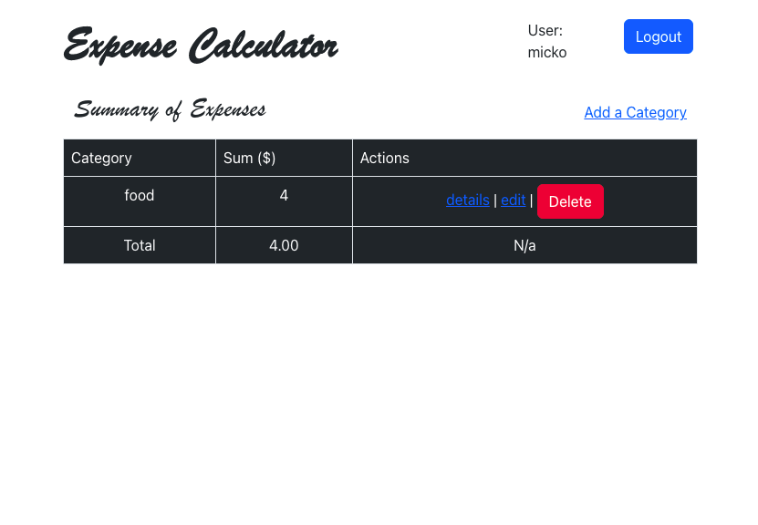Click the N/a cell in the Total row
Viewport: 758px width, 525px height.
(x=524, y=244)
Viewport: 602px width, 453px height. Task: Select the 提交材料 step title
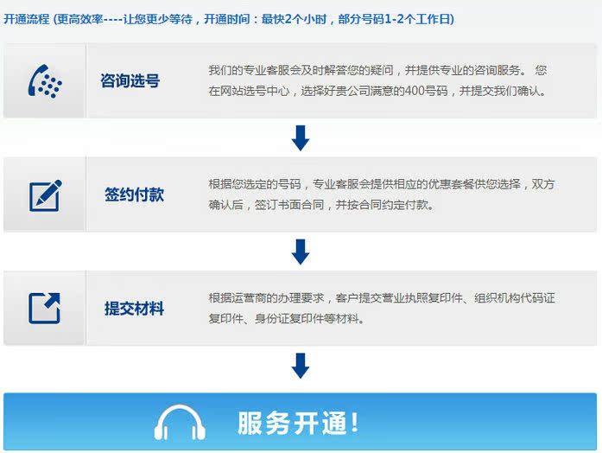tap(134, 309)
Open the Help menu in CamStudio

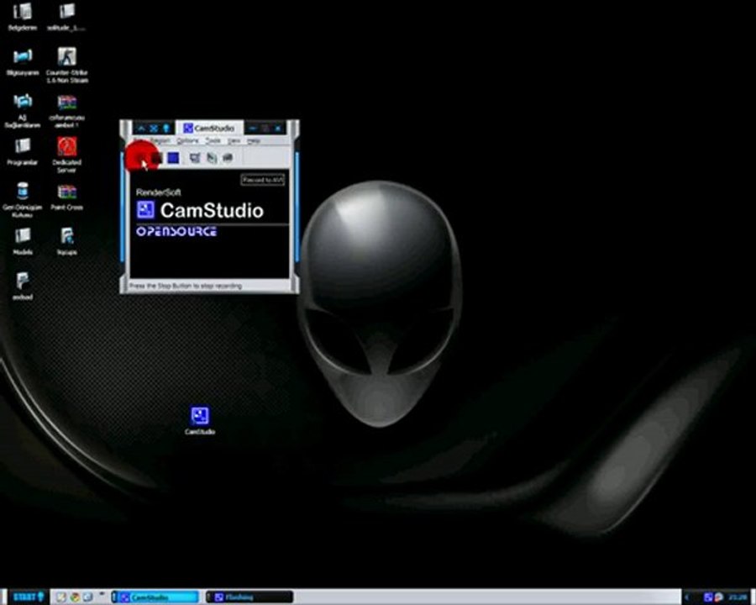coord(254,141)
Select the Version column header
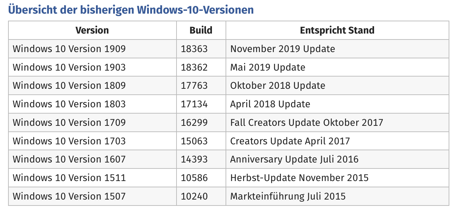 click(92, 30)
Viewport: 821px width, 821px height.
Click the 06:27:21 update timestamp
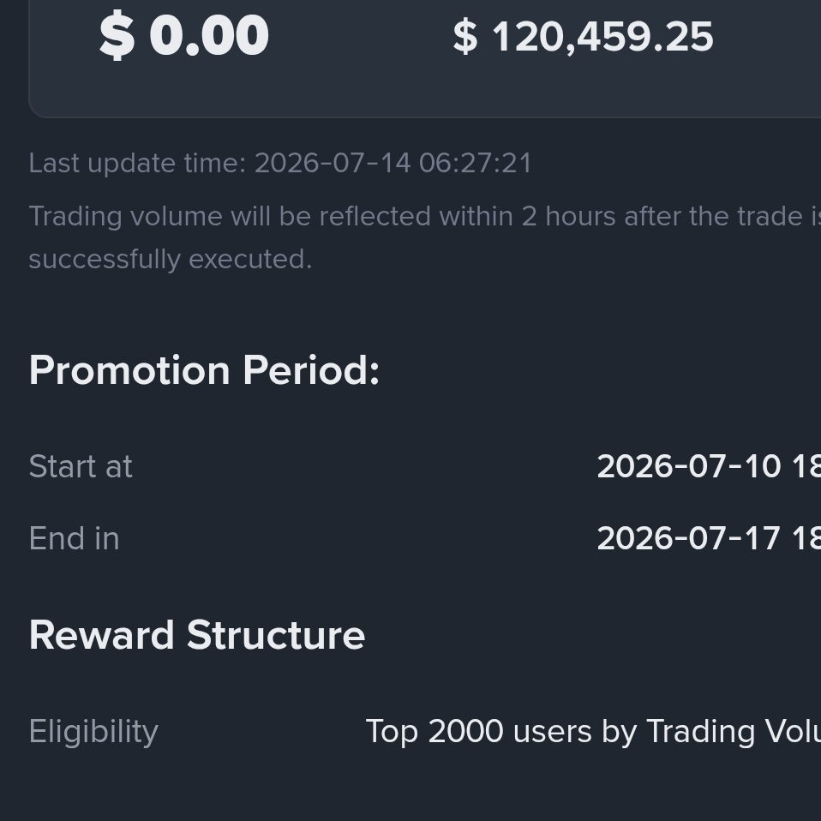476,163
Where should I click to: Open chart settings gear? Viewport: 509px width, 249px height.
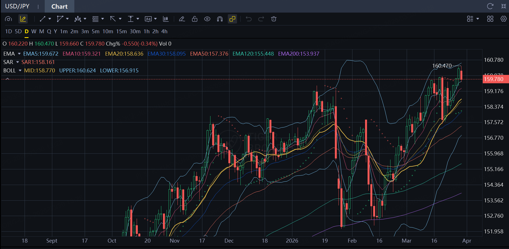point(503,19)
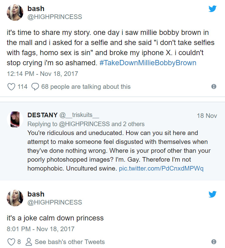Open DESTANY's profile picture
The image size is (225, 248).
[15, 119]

══════════

- [Direction] Rewrite the rows above as a numbered list with one line per item, dropping the blank lines and leaving out the pictures.

- [Answer to this problem]
1. Click the N/a cell in the Total row
2. Viewport: 758px width, 525px height.
3. (x=524, y=244)
4. Viewport: 602px width, 453px height. Task: Select the 提交材料 step title
5. tap(134, 309)
6. Open the Help menu in CamStudio
7. coord(254,141)
8. Select the Version column header
9.  click(92, 30)
10. Viewport: 821px width, 821px height.
11. Click the 06:27:21 update timestamp
12. 476,163
13. Where should I click to: Open chart settings gear? Viewport: 509px width, 249px height.
14. point(503,19)
15. Open DESTANY's profile picture
16. The image size is (225, 248).
17. [15, 119]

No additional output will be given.